■ **Collected data**
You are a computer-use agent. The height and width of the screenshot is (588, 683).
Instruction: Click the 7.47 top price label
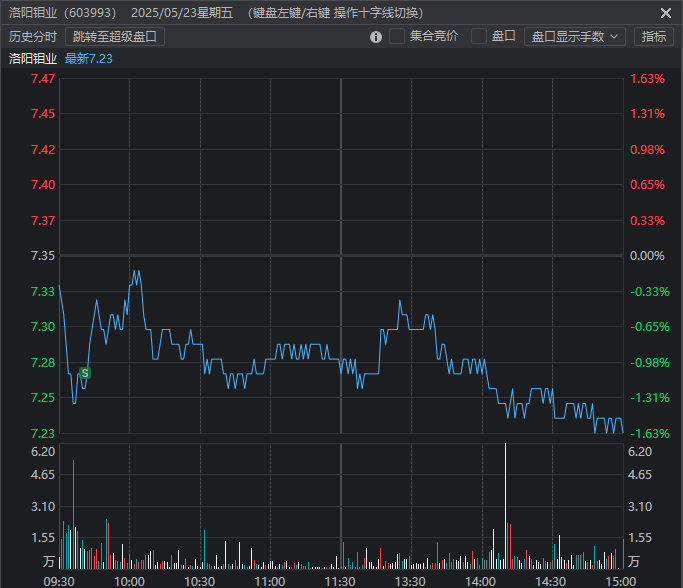pos(43,79)
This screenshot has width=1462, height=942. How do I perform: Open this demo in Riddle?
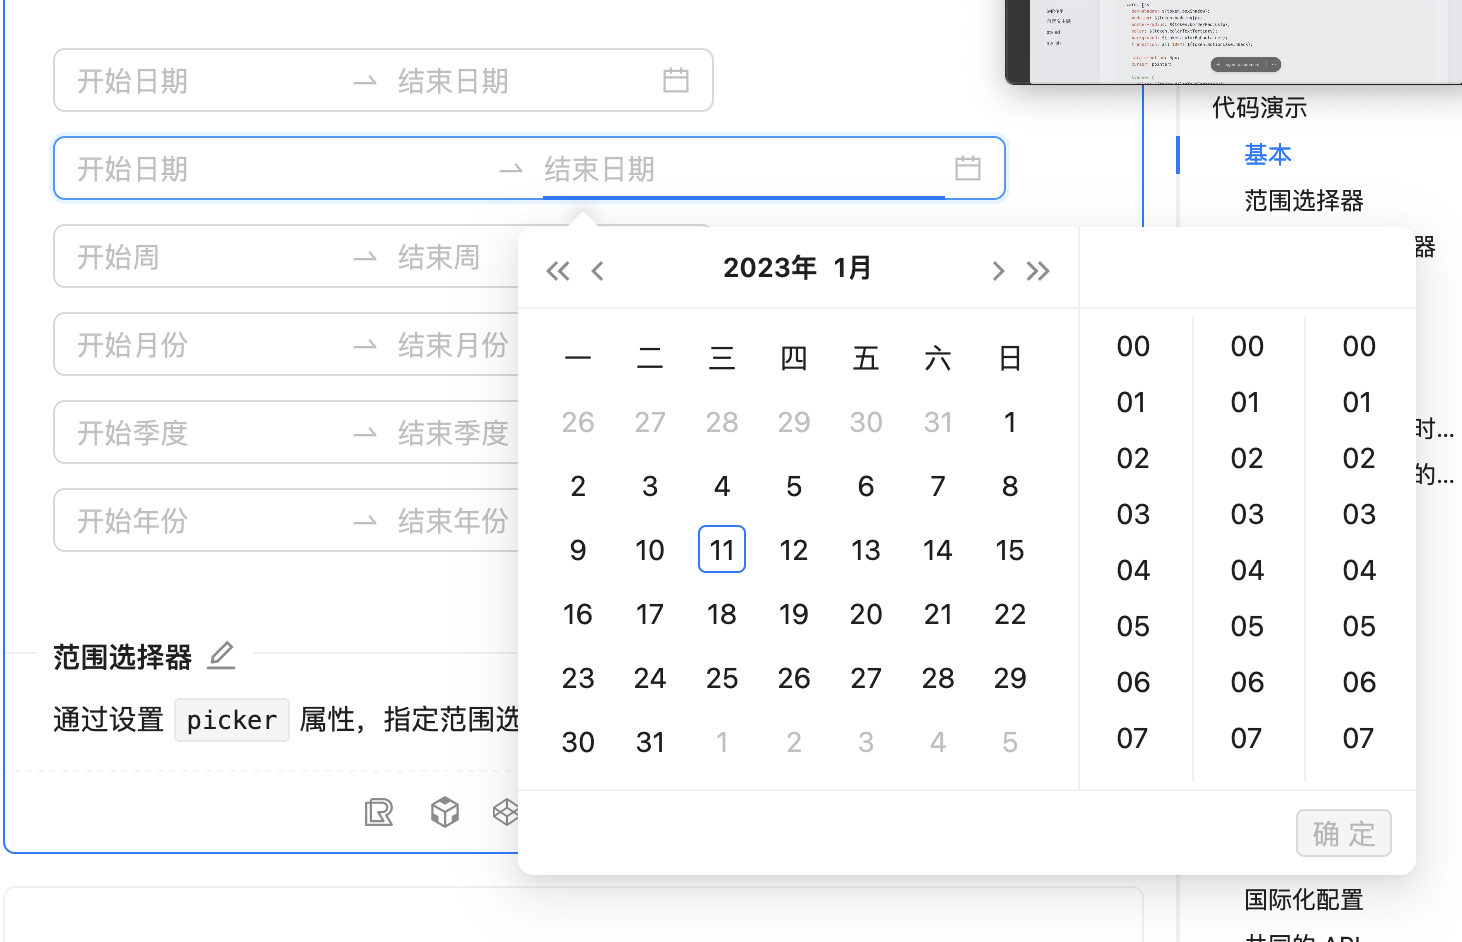[379, 812]
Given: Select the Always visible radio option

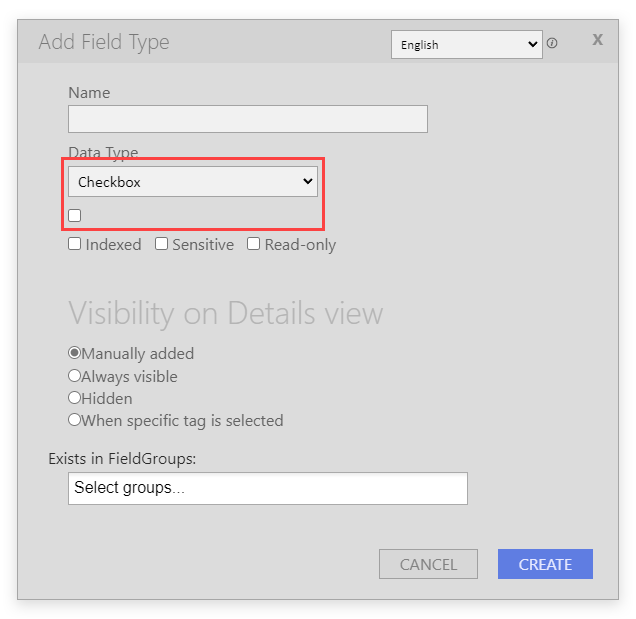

■ **Exercise objective**
Exclude images and repeat all entries exactly.

■ **Response**
You are a computer-use agent. The height and width of the screenshot is (588, 683).
Instruction: Click the 7.47 top price label
pos(43,79)
This screenshot has width=1462, height=942. How do I perform: Open this demo in Riddle?
[379, 812]
Given: Select the Always visible radio option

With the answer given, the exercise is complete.